### Work request
For this exercise, write out exactly the lines of the material from the one containing "This screenshot has height=593, width=903." through the end, both ends included, and nothing more.
[[ Information supplied open ]]
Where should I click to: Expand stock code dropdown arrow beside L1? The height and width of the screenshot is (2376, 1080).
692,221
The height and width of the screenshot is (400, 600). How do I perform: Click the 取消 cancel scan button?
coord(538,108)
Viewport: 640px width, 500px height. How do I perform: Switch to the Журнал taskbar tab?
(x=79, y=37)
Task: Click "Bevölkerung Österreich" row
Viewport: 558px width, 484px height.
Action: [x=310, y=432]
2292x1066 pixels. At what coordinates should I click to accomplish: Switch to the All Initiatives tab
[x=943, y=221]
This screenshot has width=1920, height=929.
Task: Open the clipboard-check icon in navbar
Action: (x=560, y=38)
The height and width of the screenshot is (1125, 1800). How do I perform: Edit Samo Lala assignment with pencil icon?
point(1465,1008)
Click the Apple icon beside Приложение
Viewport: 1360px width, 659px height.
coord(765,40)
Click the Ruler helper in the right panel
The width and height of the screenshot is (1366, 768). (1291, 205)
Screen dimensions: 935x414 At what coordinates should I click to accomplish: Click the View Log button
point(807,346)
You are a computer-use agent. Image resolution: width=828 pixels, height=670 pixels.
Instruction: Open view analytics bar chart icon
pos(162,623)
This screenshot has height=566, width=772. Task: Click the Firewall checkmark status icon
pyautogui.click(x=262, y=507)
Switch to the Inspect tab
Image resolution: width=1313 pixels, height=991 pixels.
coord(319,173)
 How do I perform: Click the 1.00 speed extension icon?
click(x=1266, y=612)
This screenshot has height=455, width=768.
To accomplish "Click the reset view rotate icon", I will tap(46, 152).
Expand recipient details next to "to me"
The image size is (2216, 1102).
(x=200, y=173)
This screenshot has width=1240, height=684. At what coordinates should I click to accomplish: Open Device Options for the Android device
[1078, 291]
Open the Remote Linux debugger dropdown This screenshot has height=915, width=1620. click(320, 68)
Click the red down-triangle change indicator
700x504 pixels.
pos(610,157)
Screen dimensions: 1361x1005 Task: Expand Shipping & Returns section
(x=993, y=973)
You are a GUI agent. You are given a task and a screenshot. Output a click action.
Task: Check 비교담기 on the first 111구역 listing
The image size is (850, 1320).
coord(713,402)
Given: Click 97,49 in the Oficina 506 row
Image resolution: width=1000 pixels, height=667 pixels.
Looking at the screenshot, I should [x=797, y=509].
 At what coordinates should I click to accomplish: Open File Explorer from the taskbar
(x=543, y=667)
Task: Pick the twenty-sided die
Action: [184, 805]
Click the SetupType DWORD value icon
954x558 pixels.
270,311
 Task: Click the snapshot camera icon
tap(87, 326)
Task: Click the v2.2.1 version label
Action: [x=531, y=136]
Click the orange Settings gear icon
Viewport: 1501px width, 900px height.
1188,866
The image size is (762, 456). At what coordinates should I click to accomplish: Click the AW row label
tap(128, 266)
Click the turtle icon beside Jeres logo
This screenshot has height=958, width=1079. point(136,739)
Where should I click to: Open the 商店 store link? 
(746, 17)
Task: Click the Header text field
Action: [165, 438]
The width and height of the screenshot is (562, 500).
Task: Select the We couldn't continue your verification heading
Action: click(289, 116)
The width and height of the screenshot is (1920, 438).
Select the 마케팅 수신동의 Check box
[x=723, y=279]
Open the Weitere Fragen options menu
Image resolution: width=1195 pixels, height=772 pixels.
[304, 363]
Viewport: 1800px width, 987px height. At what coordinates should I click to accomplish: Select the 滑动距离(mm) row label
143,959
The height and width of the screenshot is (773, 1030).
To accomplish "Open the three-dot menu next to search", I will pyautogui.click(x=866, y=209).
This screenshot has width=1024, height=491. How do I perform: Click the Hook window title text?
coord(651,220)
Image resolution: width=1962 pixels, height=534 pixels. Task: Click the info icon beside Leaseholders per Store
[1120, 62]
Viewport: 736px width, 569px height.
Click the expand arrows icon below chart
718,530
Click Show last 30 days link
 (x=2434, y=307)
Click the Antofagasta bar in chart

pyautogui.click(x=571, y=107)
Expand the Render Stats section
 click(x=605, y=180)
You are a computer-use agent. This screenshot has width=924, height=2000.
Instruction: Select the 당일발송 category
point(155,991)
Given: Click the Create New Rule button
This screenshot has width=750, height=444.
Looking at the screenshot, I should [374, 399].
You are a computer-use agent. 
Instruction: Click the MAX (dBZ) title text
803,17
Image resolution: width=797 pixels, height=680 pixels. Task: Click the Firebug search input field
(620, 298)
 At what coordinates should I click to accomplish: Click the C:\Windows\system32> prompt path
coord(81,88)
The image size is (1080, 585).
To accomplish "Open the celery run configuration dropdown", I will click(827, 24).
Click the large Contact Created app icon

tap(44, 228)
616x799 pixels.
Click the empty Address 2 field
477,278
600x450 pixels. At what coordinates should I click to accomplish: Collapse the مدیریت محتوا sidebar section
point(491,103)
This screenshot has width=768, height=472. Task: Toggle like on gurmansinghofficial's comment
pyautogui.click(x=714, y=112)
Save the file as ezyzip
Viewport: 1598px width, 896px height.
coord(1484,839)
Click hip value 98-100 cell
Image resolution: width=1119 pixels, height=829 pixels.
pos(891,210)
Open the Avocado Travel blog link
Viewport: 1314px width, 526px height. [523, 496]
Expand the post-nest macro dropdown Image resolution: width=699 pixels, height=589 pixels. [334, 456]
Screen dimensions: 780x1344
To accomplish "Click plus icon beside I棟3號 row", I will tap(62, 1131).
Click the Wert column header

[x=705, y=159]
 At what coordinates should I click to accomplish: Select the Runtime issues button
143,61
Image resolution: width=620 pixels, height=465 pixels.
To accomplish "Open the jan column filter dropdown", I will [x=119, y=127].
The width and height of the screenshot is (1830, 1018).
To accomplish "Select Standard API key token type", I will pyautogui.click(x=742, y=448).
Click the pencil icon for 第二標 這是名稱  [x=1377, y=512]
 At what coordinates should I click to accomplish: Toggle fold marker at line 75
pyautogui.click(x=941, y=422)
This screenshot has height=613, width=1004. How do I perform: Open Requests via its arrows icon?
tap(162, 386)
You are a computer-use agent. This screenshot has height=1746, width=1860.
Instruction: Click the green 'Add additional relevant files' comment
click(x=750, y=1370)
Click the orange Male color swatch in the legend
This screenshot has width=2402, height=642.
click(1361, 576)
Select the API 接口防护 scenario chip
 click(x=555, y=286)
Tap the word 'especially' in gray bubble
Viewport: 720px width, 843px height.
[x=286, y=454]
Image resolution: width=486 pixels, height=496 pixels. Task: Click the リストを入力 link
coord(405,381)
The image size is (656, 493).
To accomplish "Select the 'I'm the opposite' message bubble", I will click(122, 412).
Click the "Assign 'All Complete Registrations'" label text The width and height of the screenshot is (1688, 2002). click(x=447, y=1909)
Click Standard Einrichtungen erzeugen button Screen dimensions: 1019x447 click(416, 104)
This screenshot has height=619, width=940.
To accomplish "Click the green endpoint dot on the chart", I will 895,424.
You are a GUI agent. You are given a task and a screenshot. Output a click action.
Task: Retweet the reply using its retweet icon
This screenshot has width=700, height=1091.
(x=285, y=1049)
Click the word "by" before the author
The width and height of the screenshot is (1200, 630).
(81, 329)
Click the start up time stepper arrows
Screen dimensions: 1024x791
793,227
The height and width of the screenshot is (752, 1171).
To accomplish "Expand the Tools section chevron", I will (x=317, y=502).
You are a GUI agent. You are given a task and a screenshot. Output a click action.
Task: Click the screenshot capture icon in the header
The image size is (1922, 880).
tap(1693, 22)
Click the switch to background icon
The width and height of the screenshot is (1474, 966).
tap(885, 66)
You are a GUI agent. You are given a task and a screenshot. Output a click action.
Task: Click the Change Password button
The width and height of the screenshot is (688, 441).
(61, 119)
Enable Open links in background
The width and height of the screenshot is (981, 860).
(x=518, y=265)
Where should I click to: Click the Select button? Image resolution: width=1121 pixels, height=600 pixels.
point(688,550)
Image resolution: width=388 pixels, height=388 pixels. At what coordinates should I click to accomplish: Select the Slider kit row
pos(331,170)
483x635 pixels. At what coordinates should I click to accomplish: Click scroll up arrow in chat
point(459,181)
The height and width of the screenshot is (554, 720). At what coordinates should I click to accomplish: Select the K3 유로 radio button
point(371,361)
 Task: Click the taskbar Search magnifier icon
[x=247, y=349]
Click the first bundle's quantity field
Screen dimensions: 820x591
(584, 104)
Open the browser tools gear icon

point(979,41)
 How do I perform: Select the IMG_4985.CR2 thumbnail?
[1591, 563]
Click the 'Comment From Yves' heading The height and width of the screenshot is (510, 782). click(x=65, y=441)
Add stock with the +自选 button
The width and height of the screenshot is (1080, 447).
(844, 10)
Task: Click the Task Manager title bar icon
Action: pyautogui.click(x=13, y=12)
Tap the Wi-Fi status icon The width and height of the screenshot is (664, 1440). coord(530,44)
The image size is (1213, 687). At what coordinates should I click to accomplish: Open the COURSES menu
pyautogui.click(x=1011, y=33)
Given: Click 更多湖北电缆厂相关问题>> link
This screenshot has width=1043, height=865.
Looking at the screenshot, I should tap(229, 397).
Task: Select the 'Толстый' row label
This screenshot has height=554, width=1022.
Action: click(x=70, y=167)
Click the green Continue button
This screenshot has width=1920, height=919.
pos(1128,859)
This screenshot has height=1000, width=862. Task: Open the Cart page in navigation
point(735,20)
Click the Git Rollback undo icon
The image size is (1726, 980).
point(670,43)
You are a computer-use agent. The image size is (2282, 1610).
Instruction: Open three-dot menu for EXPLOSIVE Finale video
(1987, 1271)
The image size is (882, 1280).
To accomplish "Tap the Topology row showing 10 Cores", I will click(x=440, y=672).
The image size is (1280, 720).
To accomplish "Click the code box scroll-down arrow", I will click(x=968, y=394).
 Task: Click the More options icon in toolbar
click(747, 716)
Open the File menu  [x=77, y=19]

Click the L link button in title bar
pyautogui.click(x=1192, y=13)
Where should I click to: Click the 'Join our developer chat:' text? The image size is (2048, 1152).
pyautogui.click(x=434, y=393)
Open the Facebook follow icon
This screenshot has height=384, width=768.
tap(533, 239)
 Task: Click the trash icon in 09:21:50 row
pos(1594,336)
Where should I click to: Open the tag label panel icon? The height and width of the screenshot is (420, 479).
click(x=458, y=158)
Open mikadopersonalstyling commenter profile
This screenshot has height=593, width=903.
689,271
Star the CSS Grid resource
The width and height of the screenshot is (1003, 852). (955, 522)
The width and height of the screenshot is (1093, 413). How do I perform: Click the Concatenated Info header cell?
[[ Information supplied closed ]]
### Answer to the exercise
This screenshot has height=593, width=903.
689,271
Star the CSS Grid resource
The width and height of the screenshot is (1003, 852). (955, 522)
The width and height of the screenshot is (1093, 413). How do I perform: Click the Concatenated Info header cell?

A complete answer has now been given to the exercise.